Seremoni pembukaan dijadwalkan berlangsung pada Senin, 18 Mei 2026, pukul 09.00 WITA di lingkungan Perpustakaan Unhas.
Salah satu agenda utama adalah talkshow literasi yang menghadirkan empat penulis produktif dari Unhas, yakni Prof. Dr. Burhanuddin Arafah, Ph.D. (Ilmu Budaya dan Sosial Humaniora), Prof. Dr. Andi Adri Arief, S.Pi., M.Si. (Ilmu Kelautan dan Perikanan), Dr. Eddyman, M.Si. (Fakultas MIPA), serta Fajlurrahman Jurdi (Ilmu Hukum).

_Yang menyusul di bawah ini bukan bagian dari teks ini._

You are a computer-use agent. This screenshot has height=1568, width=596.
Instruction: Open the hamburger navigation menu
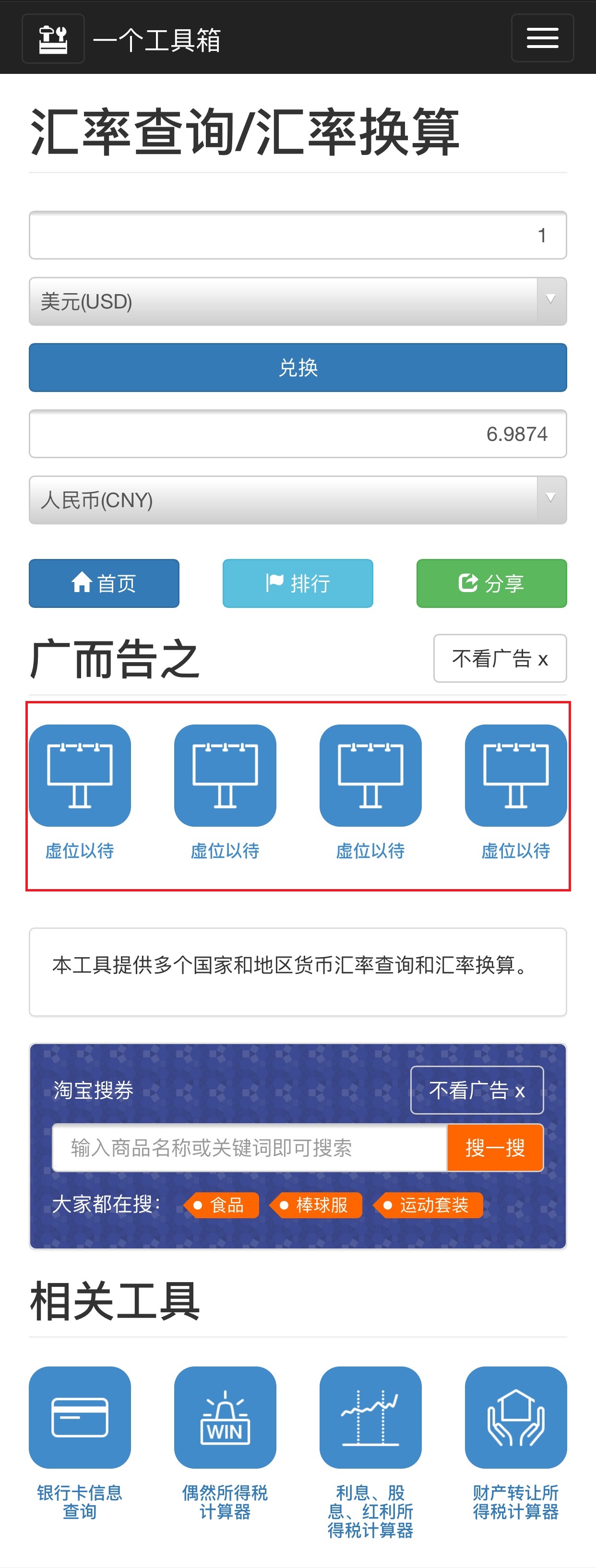coord(542,38)
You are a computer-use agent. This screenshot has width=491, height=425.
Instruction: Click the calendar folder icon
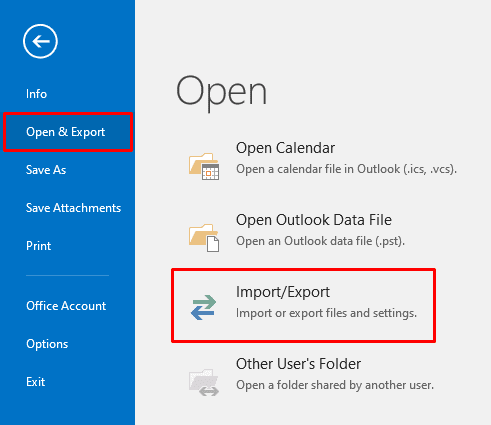point(204,166)
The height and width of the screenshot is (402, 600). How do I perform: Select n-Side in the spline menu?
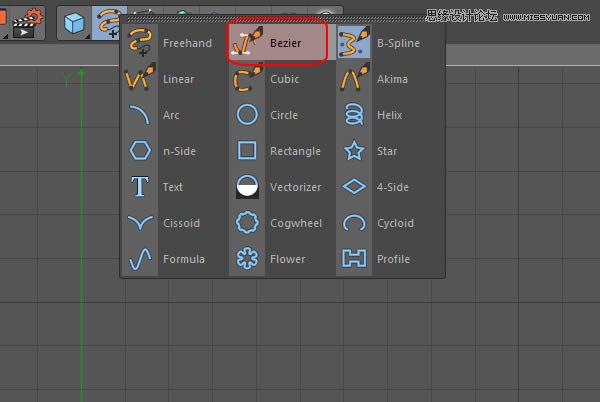171,151
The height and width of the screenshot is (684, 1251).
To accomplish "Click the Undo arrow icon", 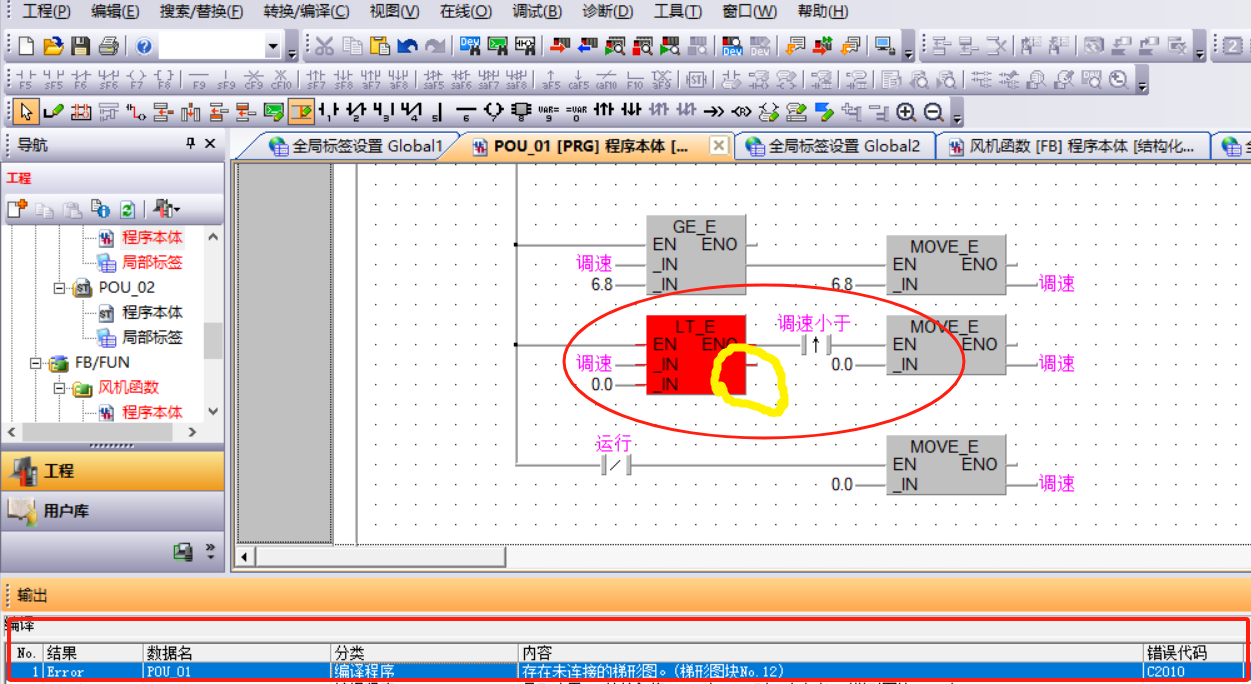I will 407,46.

Dalam sesi ini, para narasumber akan mengulas karya unggulan mereka sekaligus berbagi strategi dan kiat menulis untuk menghasilkan karya akademik berkualitas. Talkshow akan dipandu oleh Anshar Saud, S.Si., M.Farm., Apt. dan dikemas secara interaktif, termasuk sesi kuis yang melibatkan peserta.
Koordinator Divisi Pameran, Dr. Iskandar, menyampaikan bahwa pihaknya menyiapkan sekitar 20 booth bagi mitra untuk memamerkan berbagai produk yang berkaitan dengan literasi kampus.

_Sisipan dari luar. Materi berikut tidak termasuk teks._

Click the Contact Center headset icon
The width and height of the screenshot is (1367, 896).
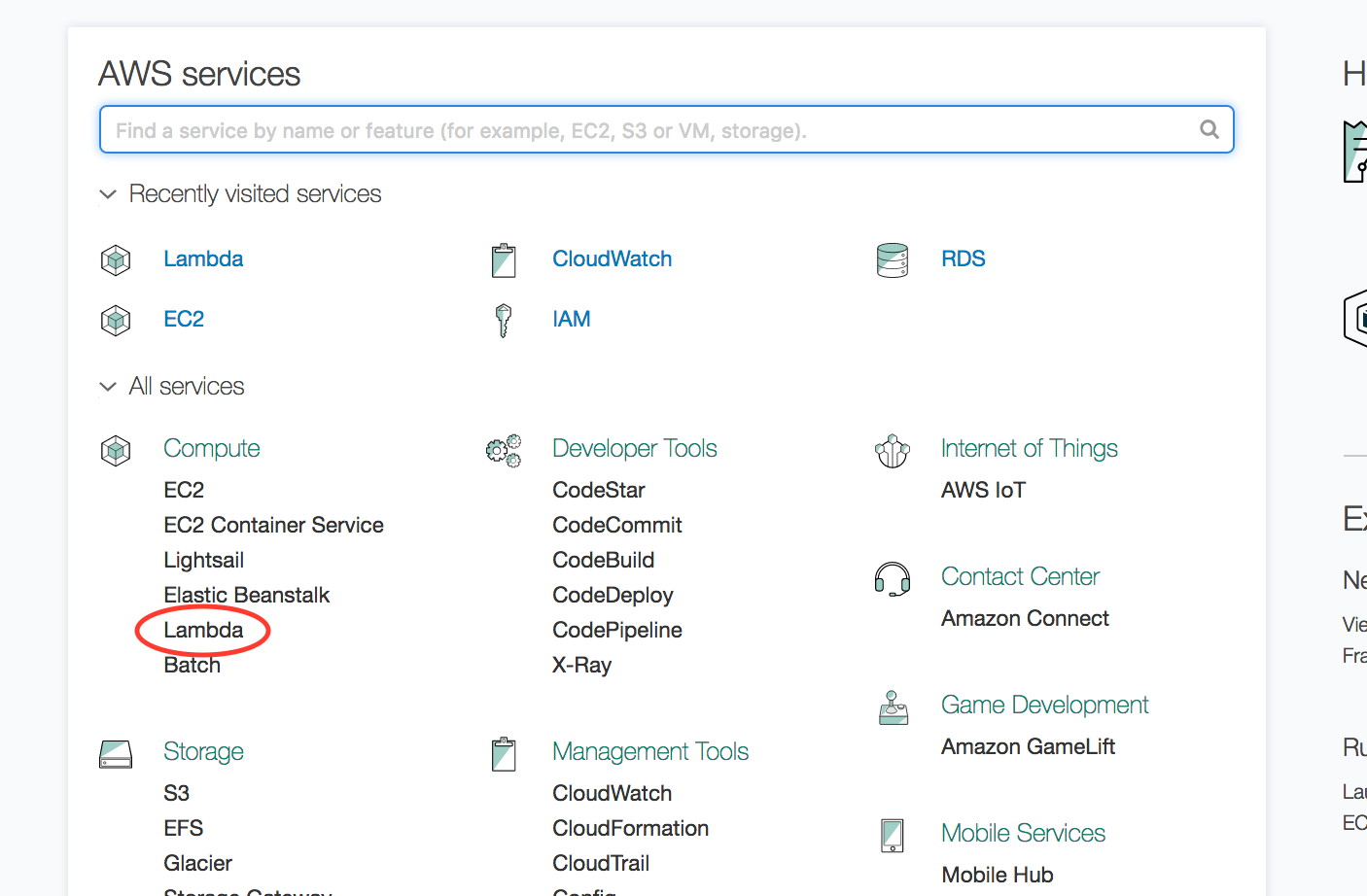892,578
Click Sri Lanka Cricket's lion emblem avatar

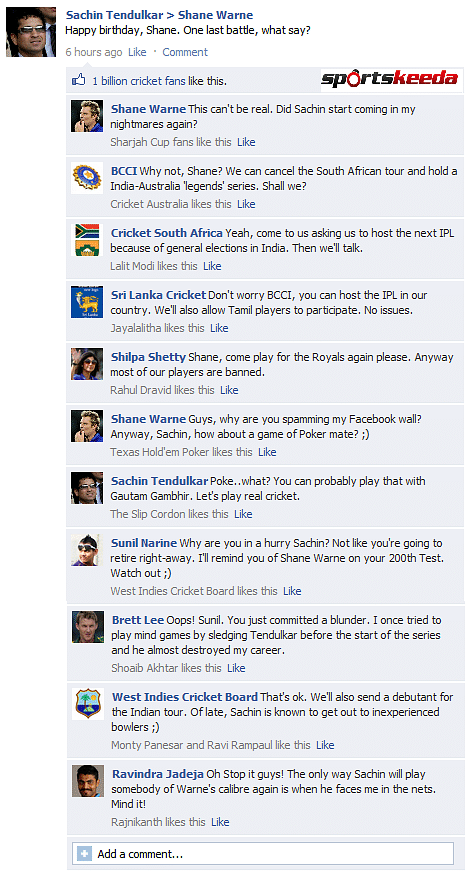point(87,302)
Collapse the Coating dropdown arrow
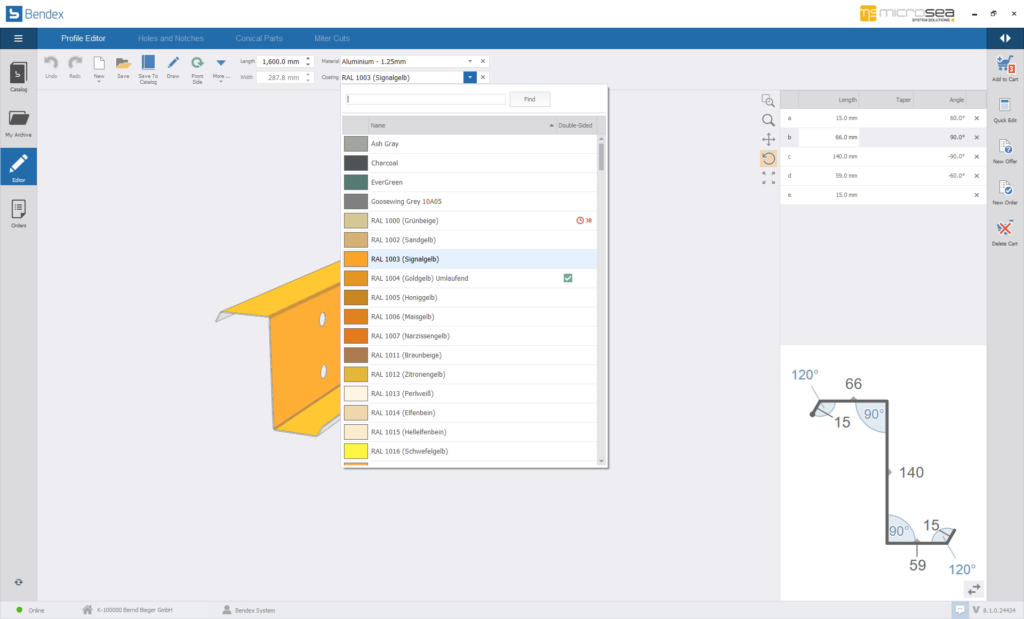This screenshot has width=1024, height=619. pos(469,77)
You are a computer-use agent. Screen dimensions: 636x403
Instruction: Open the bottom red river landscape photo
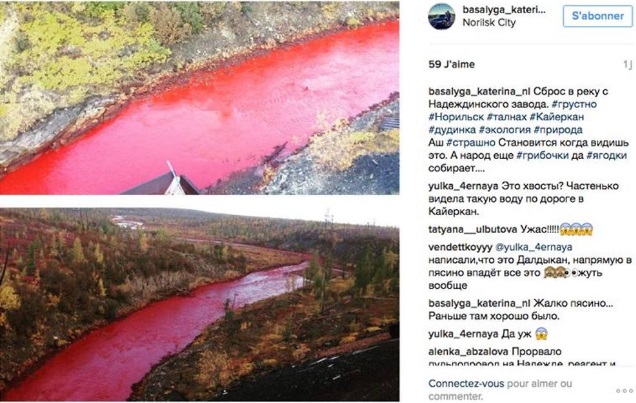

“Tidak hanya buku, pelaku UMKM juga dapat memamerkan hingga menjual produk mereka sebagai bagian dari literasi kuliner di lingkungan kampus,” jelasnya.
Sementara itu, Koordinator Divisi Kerja Sama, Andi Milu Marguna, mengungkapkan bahwa sejumlah kolaborasi akan diformalkan melalui penandatanganan Perjanjian Kerja Sama (PKS). Mitra yang terlibat antara lain Dinas Perpustakaan Provinsi Sulawesi Selatan, Penerbit Erlangga, serta Gramedia.
Kegiatan ini juga mendapat dukungan dari berbagai media, seperti Unhas TV, Harian Fajar, Tribun, dan surat kabar kampus Identitas.
Melalui Pekan Literasi ini, Prof. Dr. Munira Hasjim berharap perpustakaan dapat menjadi ruang kolaboratif yang mendorong lahirnya karya akademik berkualitas serta memperkuat sinergi antara tradisi literasi dan perkembangan teknologi digital.